L’obiettivo principale della visita della Speaker della Camera degli Stati Uniti Nancy Pelosi a Taiwan il 4 agosto è stato quello di oltrepassare intenzionalmente la “linea rossa” stabilita da Pechino, sostenendo e incoraggiando le forze separatiste dell’isola, in violazione dell’impegno di Washington per la politica di una sola Cina.
Ma un altro obiettivo importante era quello di cercare di convincere i produttori di chip taiwanesi a investire in stabilimenti produttivi negli Stati Uniti, che sono molto indietro in questo settore. Sono così indietro che il Congresso degli Stati Uniti ha approvato a luglio una nuova legge (CHIPS Act) che prevede 52 miliardi di dollari di sussidi governativi e circa 24 miliardi di dollari di incentivi fiscali per le aziende che producono semiconduttori. Gli Stati Uniti rappresentano solo il 12% circa del settore dei semiconduttori, mentre Taiwan domina il mercato, producendo attualmente circa il 50% dei microchip utilizzati a livello mondiale,
Nel contesto della “guerra dei microprocessori” che Washington intende lanciare, Nancy Pelosi ha pranzato a Taipei con Morris Chang, fondatore ed ex presidente della Taiwan Semiconductor Manufacturing Company (TSMC), il principale produttore di semiconduttori al mondo. Secondo un articolo di George Koo, ex consulente di imprese statunitensi in Cina, pubblicato su Asia Times, la Pelosi lo ha esortato a completare il nuovo sito della sua azienda in Arizona e a portare fuori della Cina altra produzione. “La cortese risposta di Chang alla Pelosi”, scrive Koo, “è stata che costruire fabbriche di semiconduttori in luoghi diversi non è economicamente o tecnicamente pratico. Chang, cittadino americano, non ha detto di ritenere che gli Stati Uniti non dispongano del personale qualificato necessario, come invece aveva detto in altre occasioni”.

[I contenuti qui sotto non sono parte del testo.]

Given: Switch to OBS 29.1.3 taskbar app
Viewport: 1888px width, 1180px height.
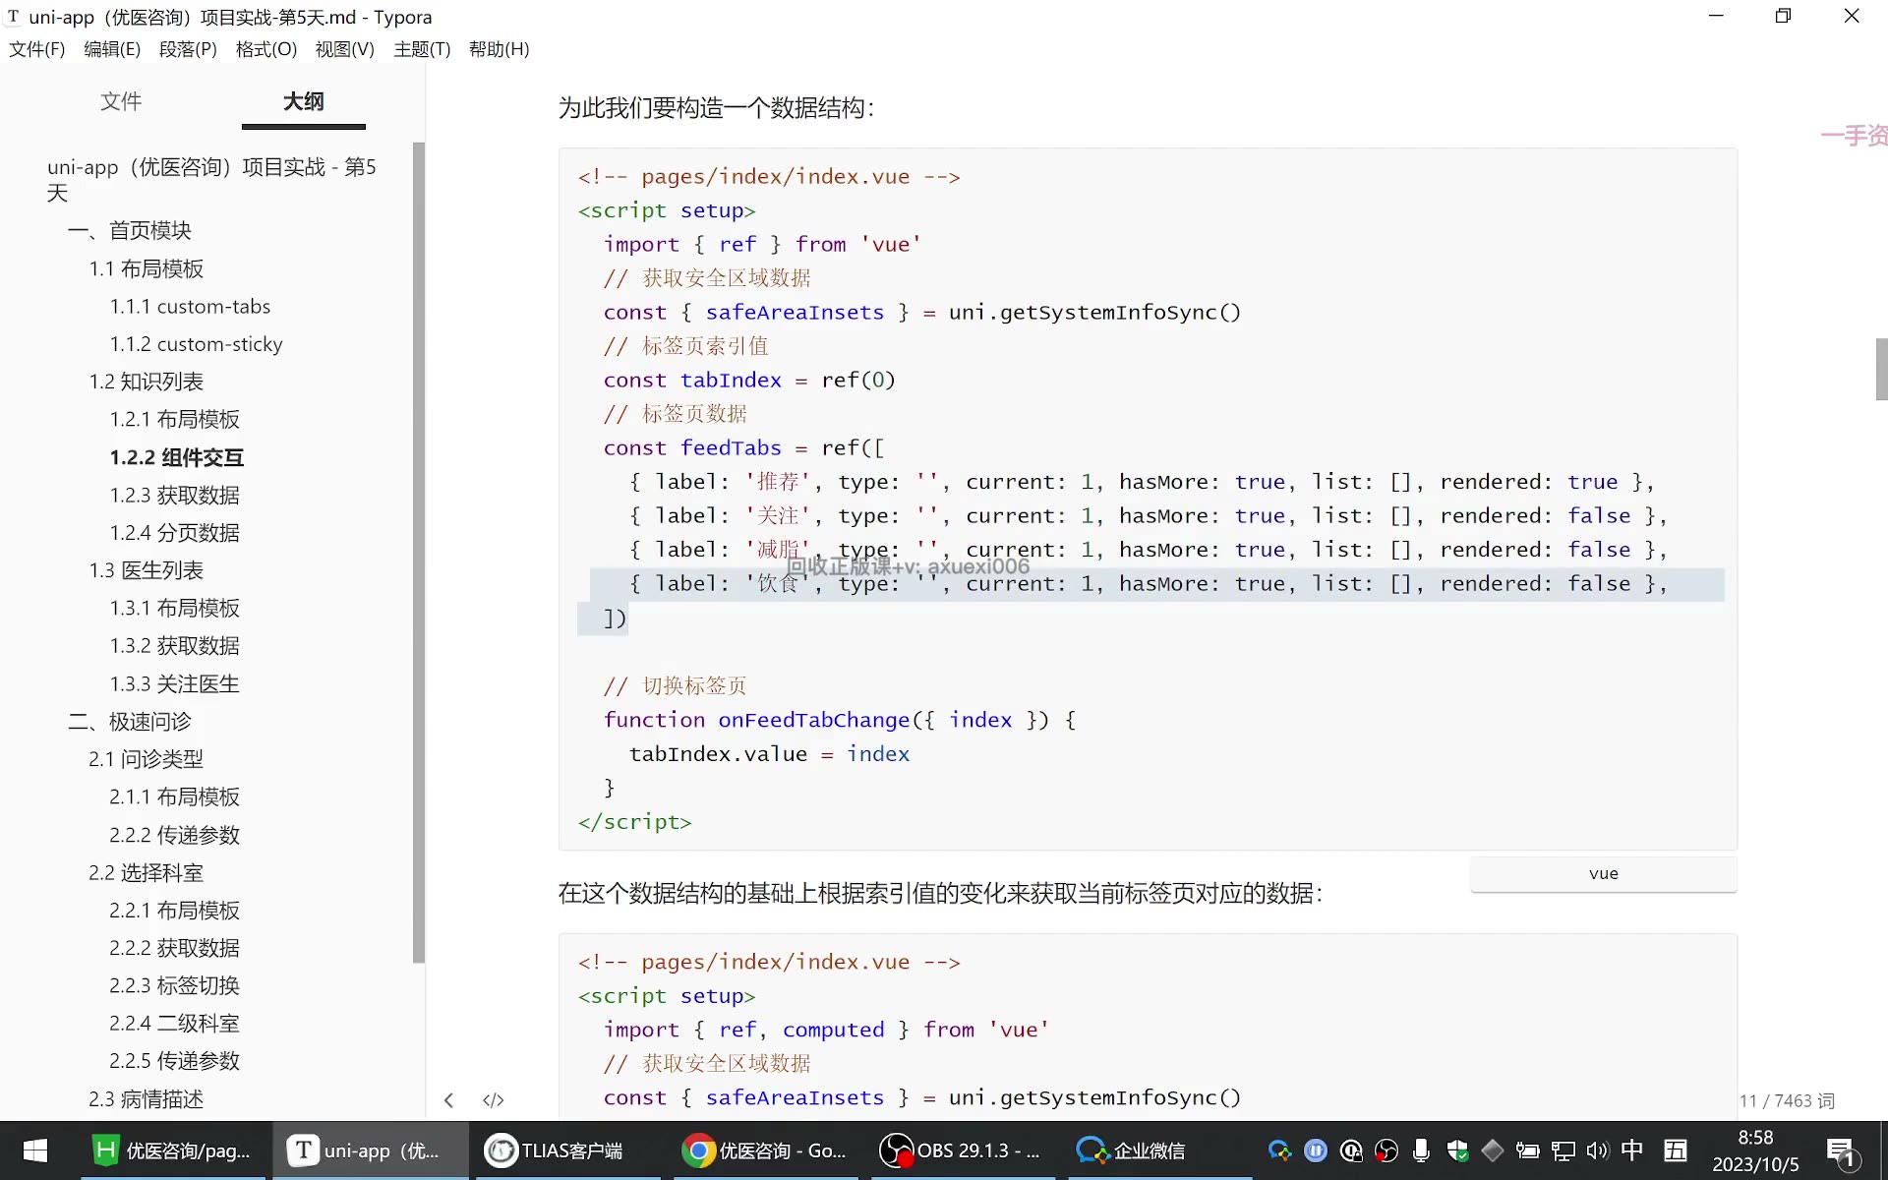Looking at the screenshot, I should (960, 1151).
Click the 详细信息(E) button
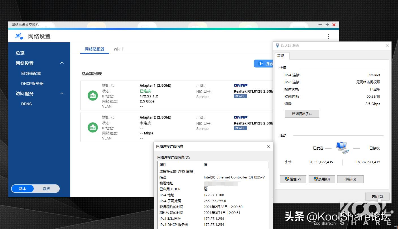Image resolution: width=398 pixels, height=229 pixels. [302, 114]

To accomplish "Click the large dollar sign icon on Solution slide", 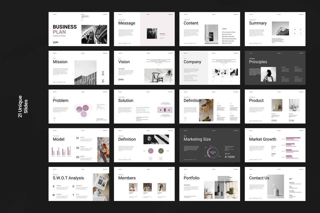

La visita della Pelosi in Corea del Sud è stata un fallimento ancora più grande da questo punto di vista. Il suo scopo, scrive George Koo, era quello di “esercitare pressioni sulla Samsung e su altri produttori di chip in Corea affinché si unissero a TSMC e trasferissero le loro fabbriche negli Stati Uniti”. Ma se accettassero le sovvenzioni previste dalla nuova legge, dovrebbero smettere di fornire chip alla Cina, che attualmente acquista il 60% della loro produzione. “Rinunciare al 60% del loro business per rispettare l’embargo americano sarebbe un vero dilemma per la Corea del Sud”, osserva George Koo. Questo potrebbe spiegare perché il Presidente sudcoreano Suk-yeol ha evitato di incontrare Nancy Pelosi e la sua delegazione durante la loro visita, con la scusa che era in vacanza.
Quanto a Taiwan, la Cina rappresentava oltre il 20% delle vendite di TSMC, prima che l’amministrazione Trump “le ordinasse di smettere di fornire chip avanzati a Huawei, ZTE e altri”. Di conseguenza, questa quota è scesa a circa il 10%, secondo l’azienda.
L’embargo di Washington ha danneggiato tutto il settore, osserva Koo, che cita l’esempio dell’azienda olandese ASML, il primo produttore di macchine litografiche necessarie per la produzione di semiconduttori. Oltre ad aver sanzionato il suo più avanzato sistema a ultravioletti estremi (EUVL), gli Stati Uniti chiedono ora ai Paesi Bassi di vietare anche l’esportazione in Cina di una vecchia generazione di macchine a ultravioletti profondi (DUV), che nel 2021 rappresentavano il 14,7% delle vendite totali dell’azienda.